Illustrative Examples


To add clarity, here are examples of estimating the cost of equity for four publicly traded corporations using CAPM and the EPS growth model. This exercise is merely meant to illustrate application of the two models—not validate either.


Table 1 compares cost of equity calculations for manufacturer Caterpillar, consumer packaged goods firm Colgate Palmolive, tech giant IBM, and retailer Walmart using publicly available data as of December 1, 2023. The CAPM estimates use the yield of the 10-year Treasury bond as the risk-free rate, a selection of 6% for the equity market risk premium, and a Beta calculation based on five years of monthly stock price observations. The EPS growth model uses the consensus analyst earnings estimate for next year’s EPS and a 3% long-term earnings growth rate.

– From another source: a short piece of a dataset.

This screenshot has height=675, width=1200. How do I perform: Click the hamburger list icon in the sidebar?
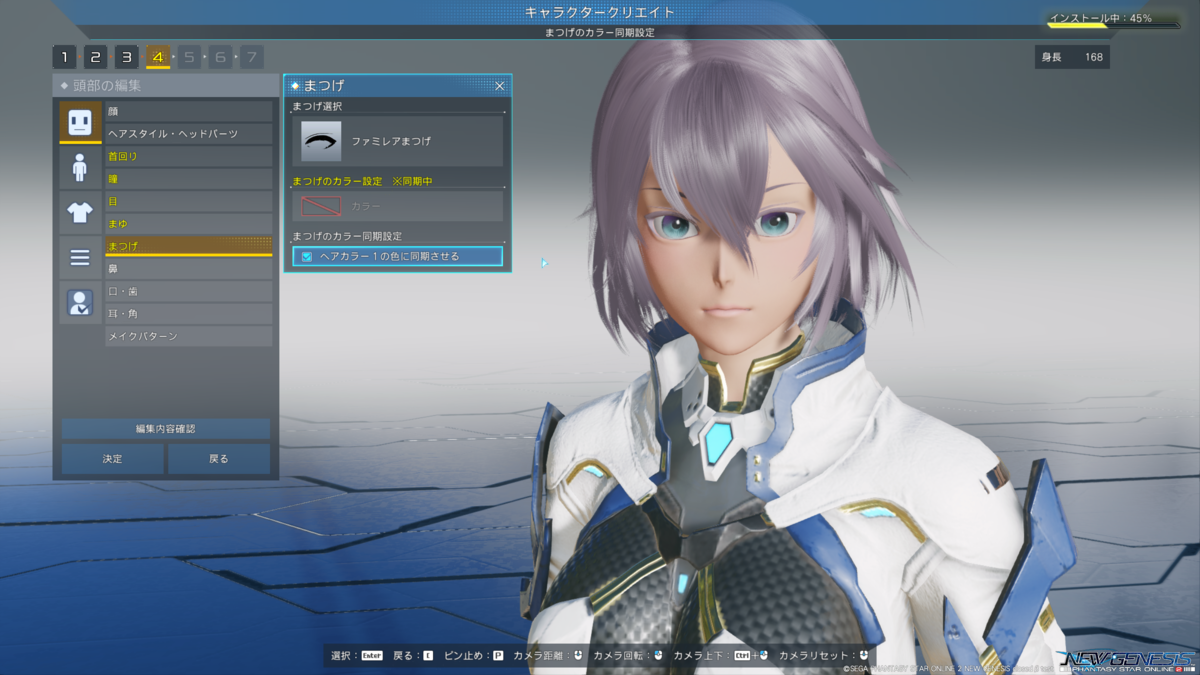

Table 1: Sample Comparisons of Two Estimation Methods


There are plenty of caveats to this exercise, of course. Companies in Table 1 were selected to provide illustrative examples rather than statistical generalizations. Further, the EPS growth model uses the stock price on one day as the basis for estimating the cost of equity. Fickle capital markets can give rise to mispriced securities over extended periods of time. Finally, the calculations apply to large, successful, public companies and do not reflect equity costs of smaller, private companies. Investors demand higher returns—as reflected in larger equity costs—for small companies and nonliquid securities. Estimated equity costs will almost certainly be higher than those shown when this model is applied to most businesses.


The Bottom-Line Estimate


There’s an old saw that all models are wrong but some are useful. Under this standard, models shouldn’t be judged on whether predictions are always true but if they’re helpful. Think of it like this: Weather forecasting models are imperfect, but their predictions can help us decide what to pack for a trip.


In the end, the EPS growth model offers a defensible basis for estimating a private company’s cost of equity based on three simple inputs. Analysts using this model have the right—if not the obligation—to modify estimated equity costs up or down based on known factors not considered in the model.